▸ The data:
========

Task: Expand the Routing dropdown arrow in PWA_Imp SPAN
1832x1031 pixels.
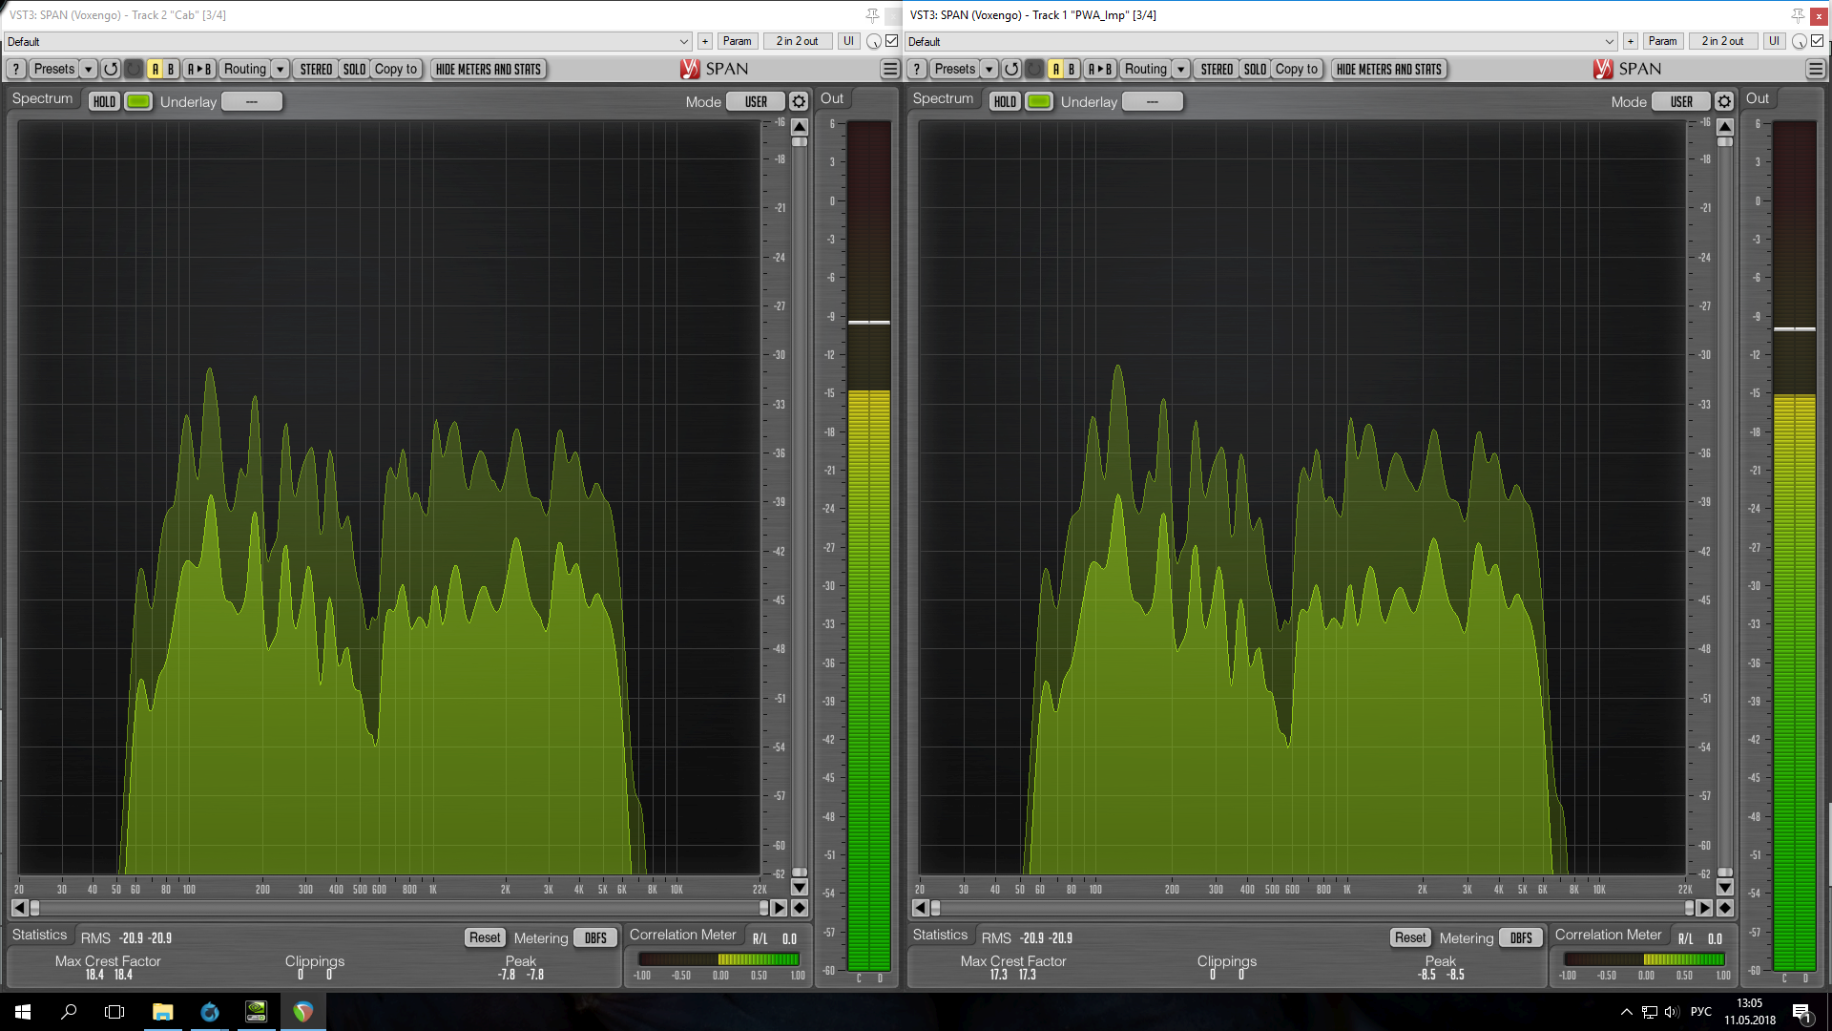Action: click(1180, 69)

========

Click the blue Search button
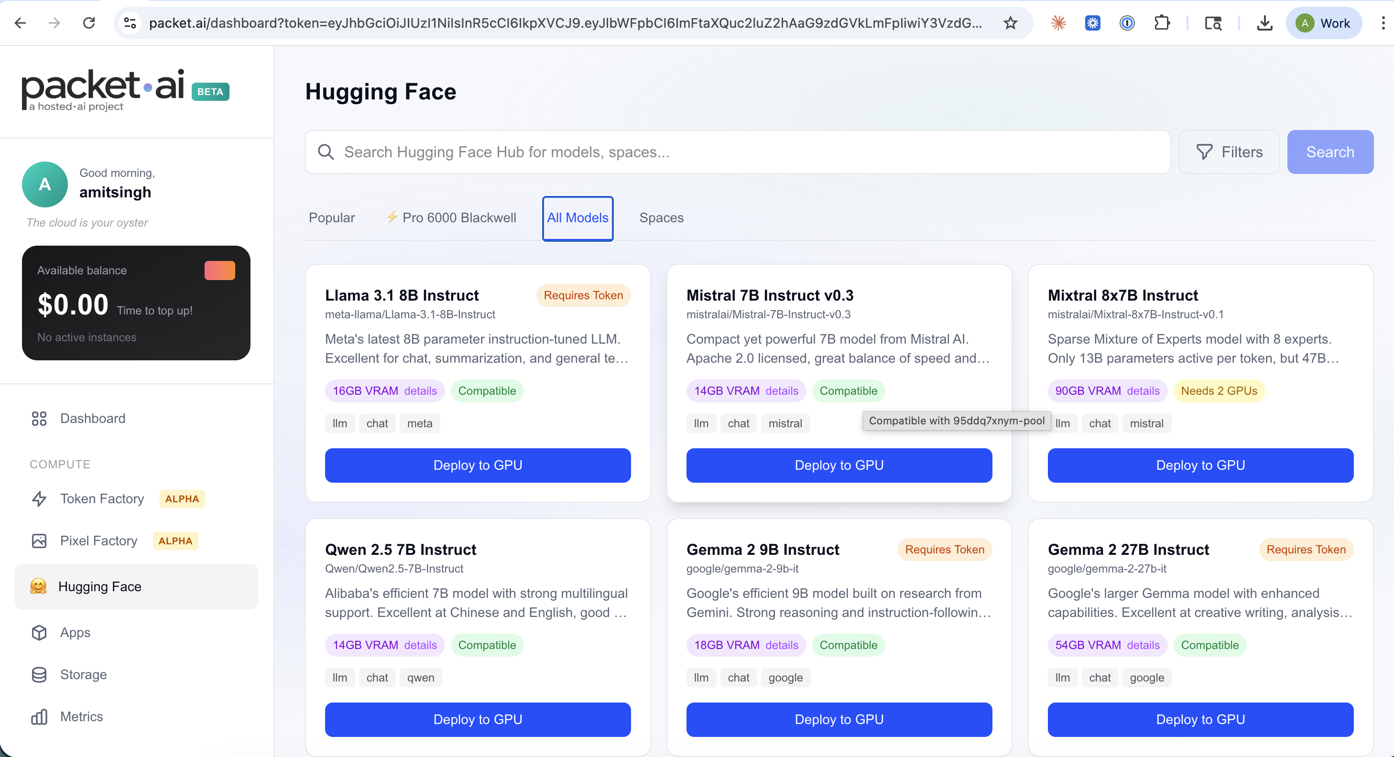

========

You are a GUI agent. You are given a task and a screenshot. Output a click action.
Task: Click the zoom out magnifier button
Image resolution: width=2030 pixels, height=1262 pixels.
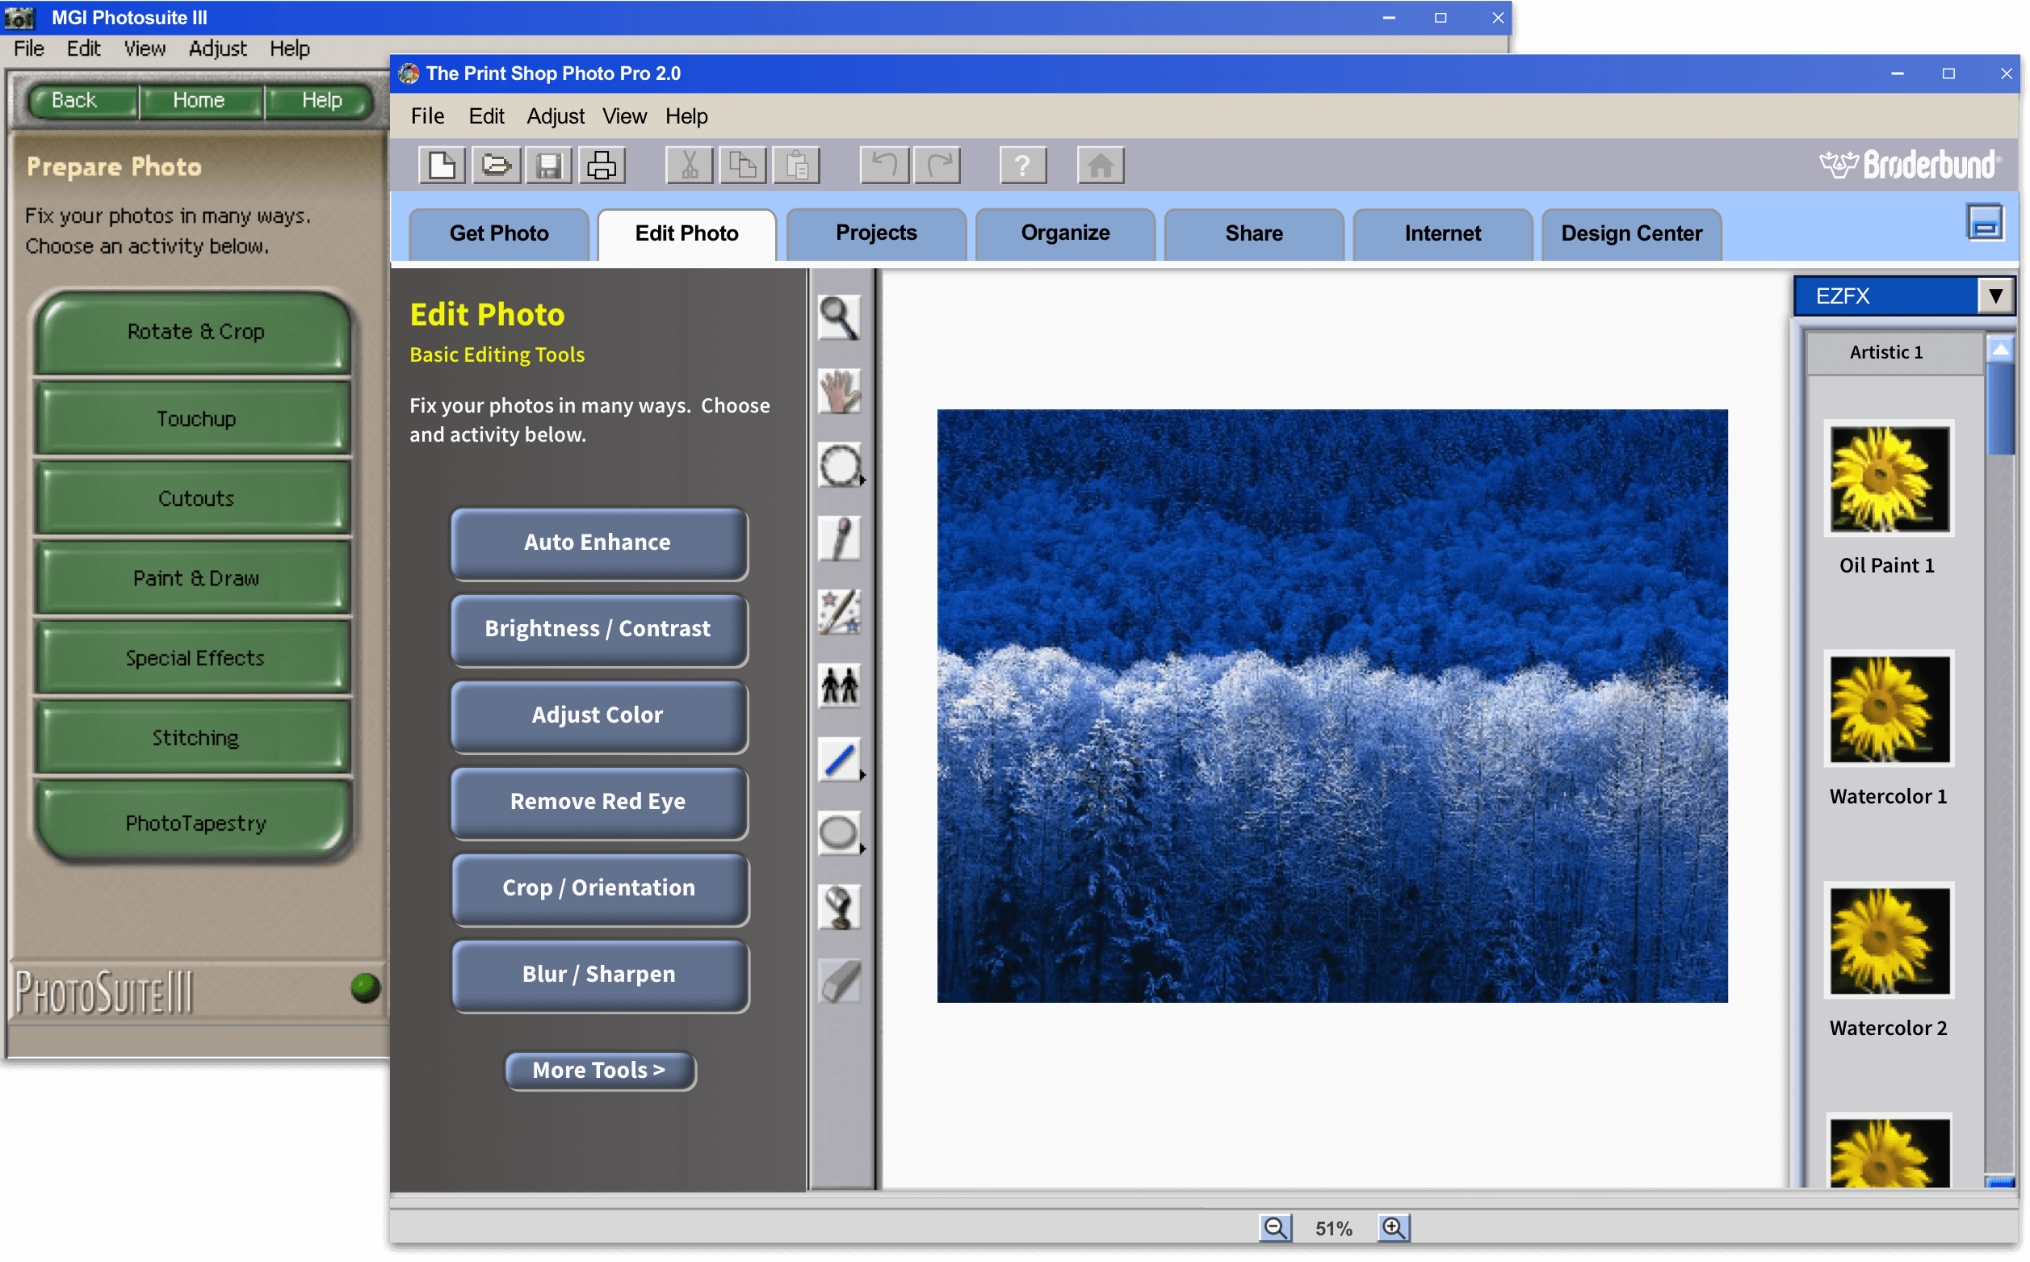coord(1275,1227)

========

▸ Exercise requirements:
Wherever the string "button" appears in the entries above, list that line.

▸ Exercise answer:
Click the blue Search button
Task: Click the zoom out magnifier button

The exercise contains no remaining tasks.